The South African government has just announced the release of 341 million rand ($24.3 million) to rehabilitate several wastewater treatment plants in Mpumalanga province. The project is part of the Vaal River Clean-up Initiative in eastern South Africa.
The project to clean up the Vaal River in eastern South Africa will take a new step forward. A total of 341 million rand ($24.3 million) has recently been allocated to treat the wastewater discharged into this river that flows near Pretoria, the South African capital. The money released by the government will be used to rehabilitate several wastewater treatment plants.

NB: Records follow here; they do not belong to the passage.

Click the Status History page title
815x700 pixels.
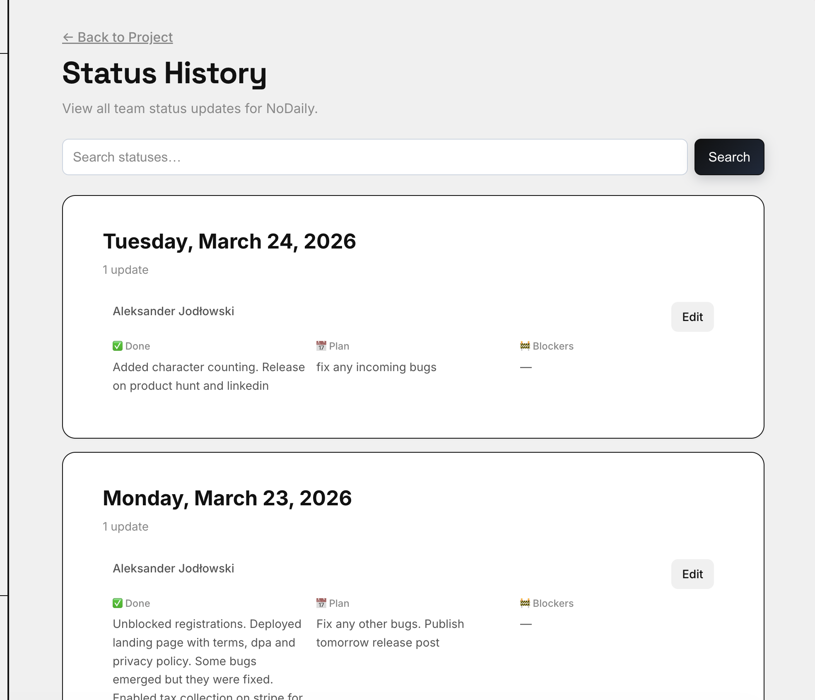point(165,73)
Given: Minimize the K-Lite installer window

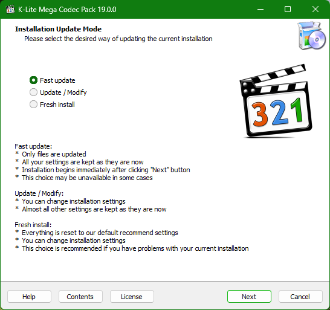Looking at the screenshot, I should pyautogui.click(x=260, y=9).
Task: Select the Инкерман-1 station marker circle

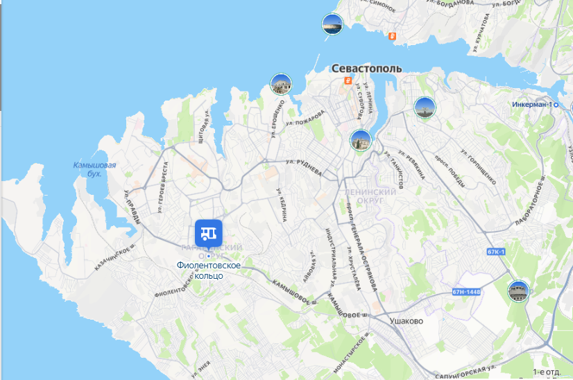Action: (x=556, y=105)
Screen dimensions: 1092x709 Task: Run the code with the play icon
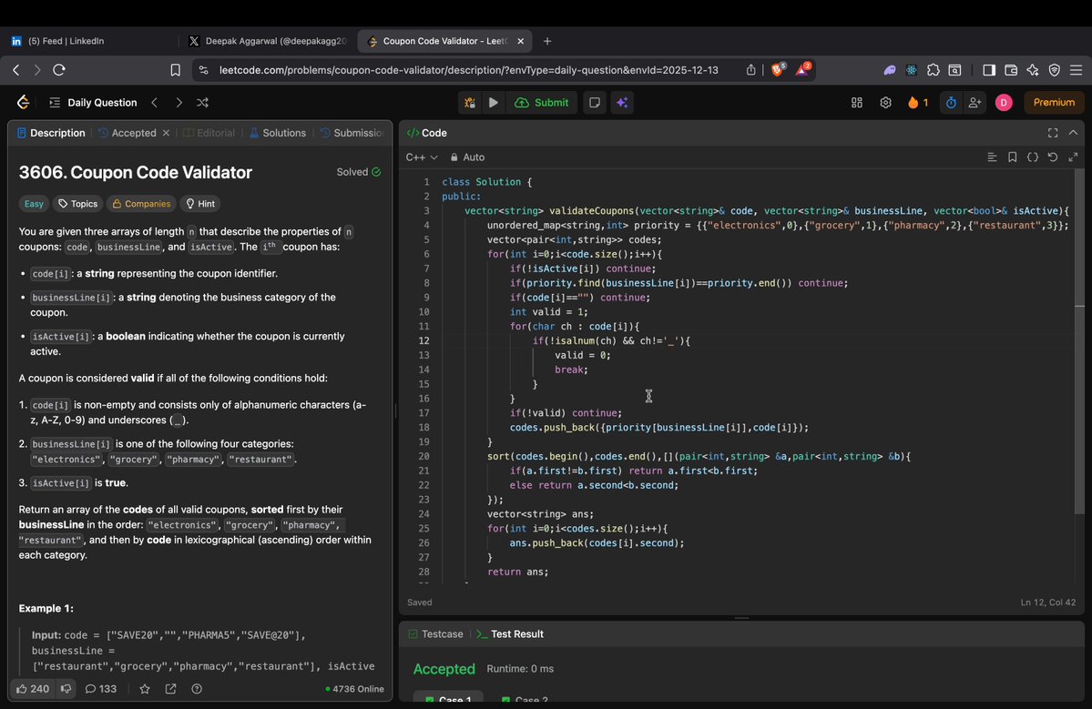pos(493,103)
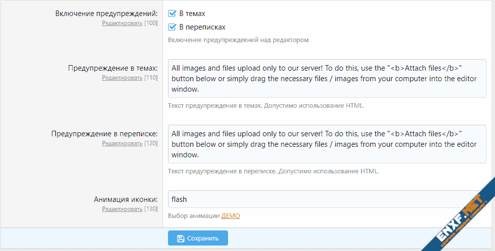Click the floppy disk icon on the Save button
This screenshot has height=251, width=495.
pos(181,238)
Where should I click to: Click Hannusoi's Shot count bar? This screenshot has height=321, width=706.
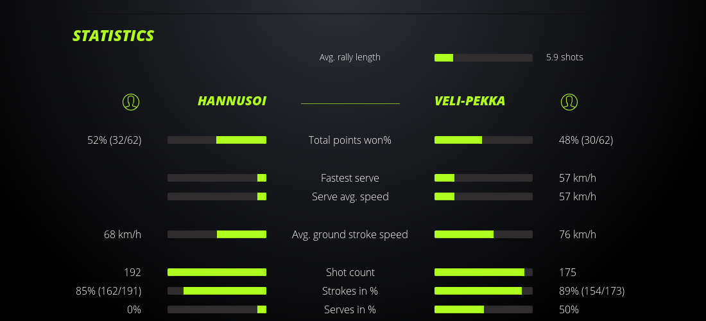(217, 272)
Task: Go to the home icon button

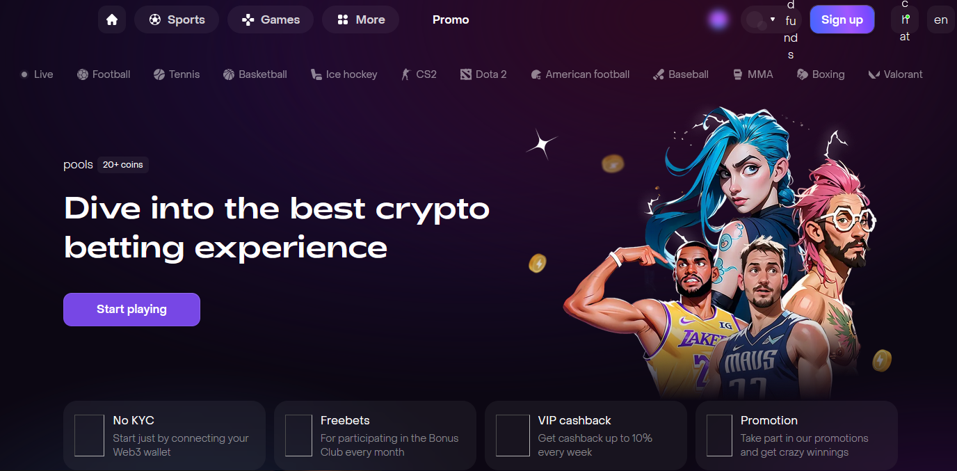Action: click(112, 19)
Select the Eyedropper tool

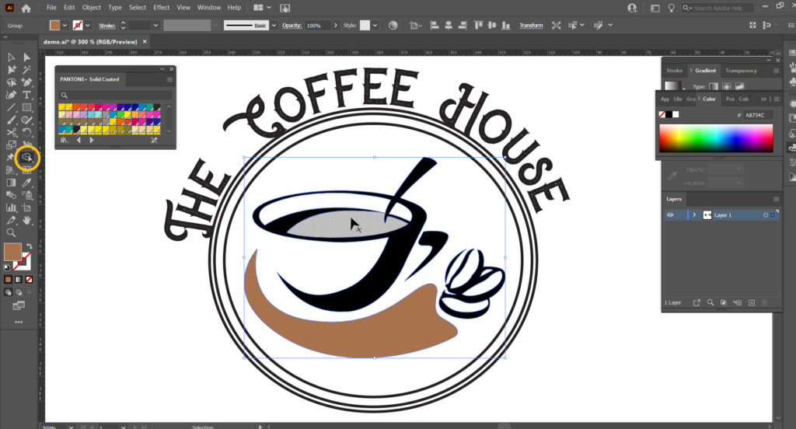tap(27, 183)
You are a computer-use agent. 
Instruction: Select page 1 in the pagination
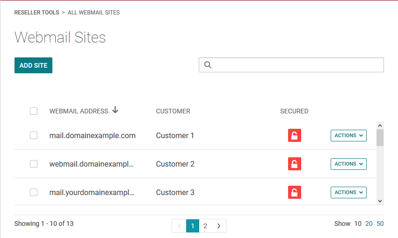point(193,226)
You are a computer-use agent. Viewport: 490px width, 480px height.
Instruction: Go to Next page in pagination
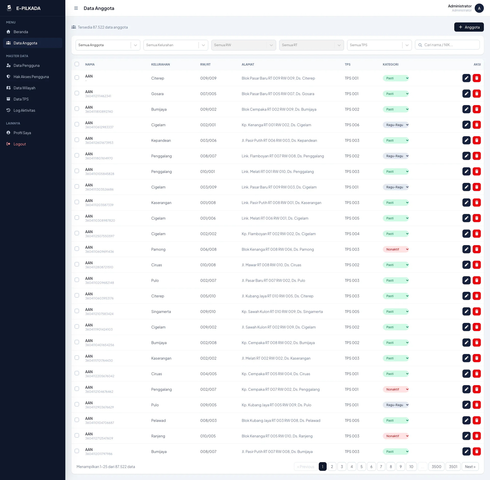pos(470,466)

“As a wastewater treatment company, East Rand Water Care Company (ERWAT) will ensure that all wastewater treatment infrastructure is restored to working order and that pollution of the Vaal River stops,” said Gugile Nkwinti, South African Minister of Water and Sanitation. This announcement comes a few days after the signing of a project implementation protocol between several public institutions. These include: the Ministry of Water and Sanitation, the Ministry of National Defence, the Municipal Infrastructure Support Agency (MISA), the Department of Cooperative Governance and Traditional Affairs in Gauteng, the Municipality of Emfuleni and the East Rand Water Care Company (ERWAT).
A project in progress
Pollution of the Vaal River has reached a worrying level. In 2018, the inhabitants of Emfuleni became alarmed by the number of dead fish carried away by the current of this watercourse. The government-mandated investigation revealed that these fish were victims of pollution caused by the wastewater discharged into this river. The Vaal depollution project was therefore launched in the aftermath, with particular emphasis on the rehabilitation of wastewater treatment plants.
The rehabilitation work on the Sebokeng wastewater treatment plant, which began in 2018, should be completed by next May. With a capacity of 50,000 m3 per day, the rehabilitation of this infrastructure consists of demolishing existing water tanks and building new ones. In addition to these tasks, there are earthworks and excavation work.
Also as part of the Vaal River Clean-up Project, “SANDF (South African National Defence Force) will train 2,000 youth and local community members to guard 44 pumping stations until the project is completed in March 2020,” says Gugile Nkwinti. The South African authorities are responding so quickly to clean up the Vaal River because it contains important fish resources, but has also and above all been used to produce drinking water since 1903. Several dams have been built on this river to provide drinking water, irrigation water, water for mining activities and electricity.